● **GIVEN PROBLEM**: In the passage on nationalism below, rewrite the part that opens with the words containing "To be eligible" and closes with "(Benner 1995, 155).", putting "uprising" wherever "insurrection" appears.
** Begin SOURCE TEXT **
If, in fact, Western democracies are not less nationalist when it comes to “their” homeland, even though they repress and deny this fact, can nationalism be democratic and liberal? As Erica Benner (1995) discovered (in the writings of Marx and Engels), in the mid-nineteenth century nationalist movements in Europe were in fact either politically conservative or indeed democratic. In fact, this was, according to Benner, the main contribution of Marxism—to distinguish democratic and non-democratic nationalism and, thereby, to bring politics back into the study of nationalism. The founders of Marxism believed that both within oppressed nations and within their oppressor states, there were despotic as well as democratic nationalists, chauvinists and internationalists. Benner reflects on how Marx viewed the political nature of different nationalisms:

To be eligible for support, he argued a nationalist movement should demonstrate that it is authentically ‘national’ in his democratic sense: it should, that is, positively address the concerns of a broad section of a nation’s people by improving social conditions and expanding the bases of political participation. He cited the Krakow insurrection of 1846 as an example of such a movement, applauding not only the political reforms advanced by the nationalist rebels but also their social and economic programme which represented, as Marx declared, Poland’s attempt to ‘break the chains of feudalism’ (Benner 1995, 155).

If it was possible to distinguish democratic forms of nationalism among the nineteenth century nationalist movements struggling for the right of self-determination, is it possible to apply the same principles to contemporary Europe with mostly established frontiers? Is it possible to do so outside a Marxist paradigm that, in fact, proved ineffective in handling nationalism?

There is a growing school of thought suggesting that liberal nationalism is not only possible, but also the only acceptable future for nationalism, if it is to have any future at all. The Israeli scholar Yael Tamir (1993) proposed combining the liberal admiration of personal freedom and individual rights with the nationalist emphasis on belonging, loyalty and solidarity. Tamir believes that people have the right to their own culture, and that it is possible to provide them with this right within the framework of a liberal society, if equal opportunities are provided for all members of that society. A similar approach was suggested by Will Kymlicka. Kymlicka’s liberal theory of minority rights argues for “freedom within minority groups and equality between minority and majority groups” (Kymlicka 1995, 152). However, as Judith Lichtenberg argued, this poses the difficult question of whether the state may or must privilege certain cultural practices, and disadvantage others, in the interests of social unity. Indeed, how liberal can nationalism be within or beyond state borders? And if it can provide cultural equality within a state and internationally, which is a moral prerequisite of liberal nationalism, then how different would such nationalism be from a cosmopolitan perspective? If the answer to the latter question proves difficult, Lichtenberg believes that liberal nationalism might be hard to distinguish from cosmopolitan-ism (Lichtenberg 19991, 167-88). In fact, it is difficult to disagree with such an argument precisely because nationalism is understood as relating to a single culture in a single state. So, is there any “good” nationalism that is possible or necessary? In order to address this question, it is useful to consider the relationship between democracy and nationalism on the one hand, and patriotism and nationalism on the other hand.
** End SOURCE TEXT **
** Begin DATA EXTRACT **
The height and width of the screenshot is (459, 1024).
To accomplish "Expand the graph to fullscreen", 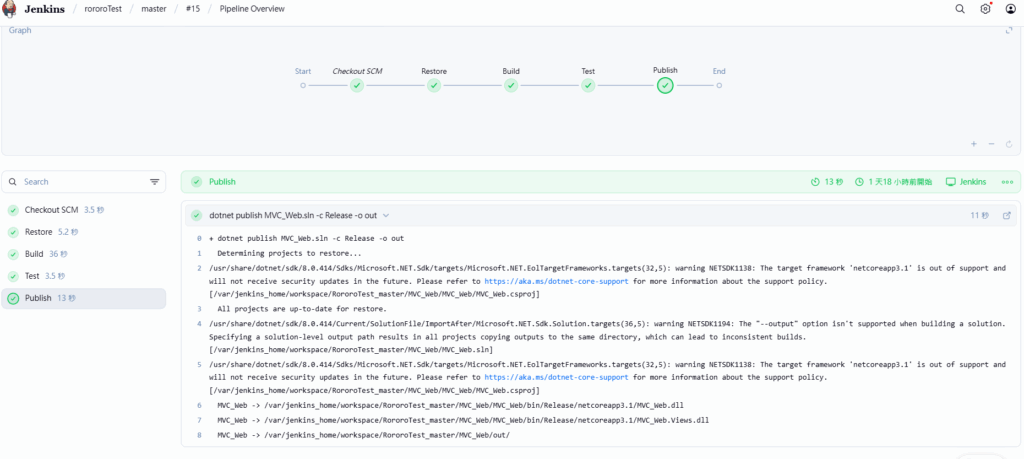I will point(1009,31).
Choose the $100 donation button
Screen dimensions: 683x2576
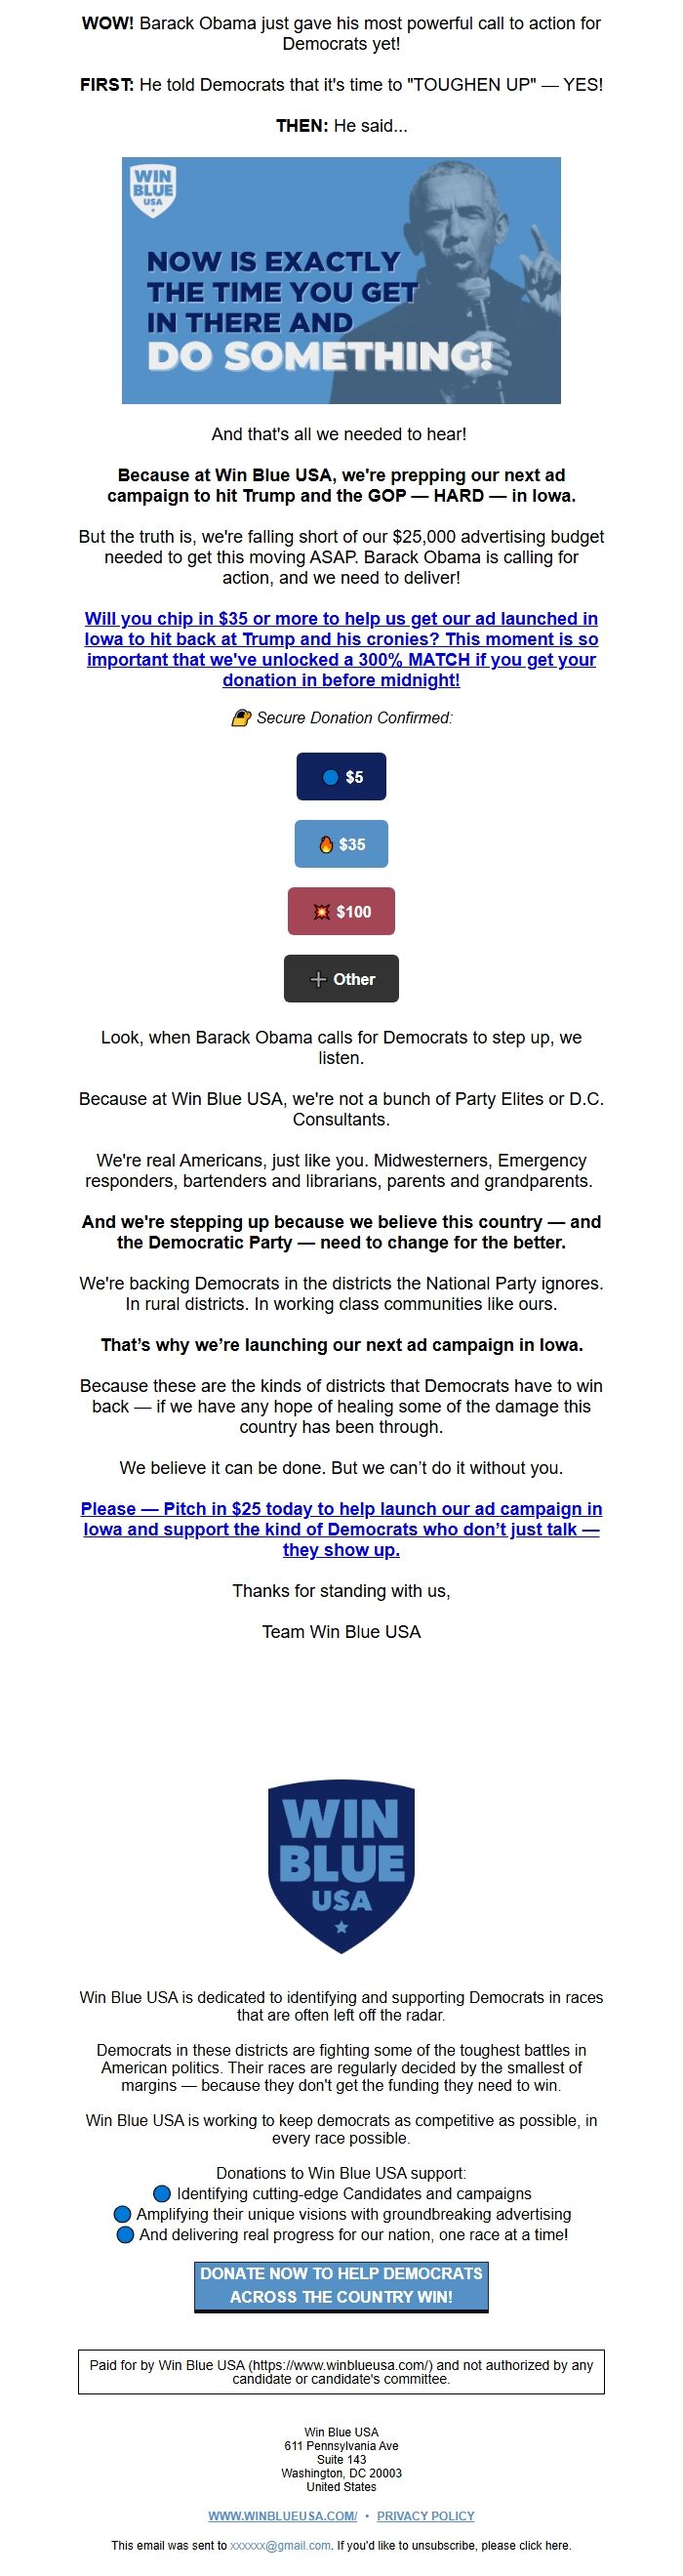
** End DATA EXTRACT **
● **EXERCISE ANSWER**:
To be eligible for support, he argued a nationalist movement should demonstrate that it is authentically ‘national’ in his democratic sense: it should, that is, positively address the concerns of a broad section of a nation’s people by improving social conditions and expanding the bases of political participation. He cited the Krakow uprising of 1846 as an example of such a movement, applauding not only the political reforms advanced by the nationalist rebels but also their social and economic programme which represented, as Marx declared, Poland’s attempt to ‘break the chains of feudalism’ (Benner 1995, 155).